Since the retention time may have a near-linear relationship to ASA and XLogP for longer retention time, we also used MLR as a prediction method. It was found that MLR provided higher correlation (correlation coefficient = 0.896) than SVR (correlation coefficient = 0.875). Accordingly, we decided to combine SVR (for retention time of less than 1.5 minutes) and MLR (retention time of over 1.5 minutes). By using this combined method we obtained a strong correlation (correlation coefficient = 0.974) between measured and predicted retention times (Figure 3). This correlation value is high compared with the existing work [6] although the target of prediction is different (GC/MS).

Figure 3

Prediction performance of the combined method This figure shows correlation between the measured retention time and predicted retention time when combining SVR (for retention time of less than 1.5 minutes) and MLR (retention time of over 1.5 minutes)

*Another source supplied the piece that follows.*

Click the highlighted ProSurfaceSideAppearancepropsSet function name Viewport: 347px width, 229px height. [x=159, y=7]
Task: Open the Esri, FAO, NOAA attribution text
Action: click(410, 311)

We then applied our prediction system to E. coli metabolome analysis, choosing a target compound (PubChemID 191) in the reference standards. Measurements taken with LC-TOF-MS showed that the target compound has mass of 267.0989 and retention time of 1.1338. Table 1 shows the results for candidate compounds obtained by mass-based database search. We predicted the retention time of each compound and this is also shown in the table. The table is sorted by the difference between the measured and predicted retention times. The fourth compound listed is the only one registered in the E. coli compound database EcoCyc and was successfully identified as the target compound. We also applied our metabolome analysis system to 22 other compounds in the reference standards and succeeded in narrowing more than ten candidates down to at most five compounds, including the target compound.

Conclusion

Our retention time prediction system achieved very high accuracy (i.e., correlation coefficient = 0.974) and was proven to be useful for identifying compounds that cannot be identified by precise mass alone. Since our system does not use reference standards it can be widely applied to compounds relevant to metabolomics. Using retention time prediction, it can also be used for predicting compound specifications such as extent of ionization with the electrospray ionization method. The method utilizes various properties of chromatography and its framework (Figure 1) is applicable to other metabolome analysis. To do so, however, parameters such as the threshold of retention time should be tuned to individual LCTOF-MS systems and experimental conditions.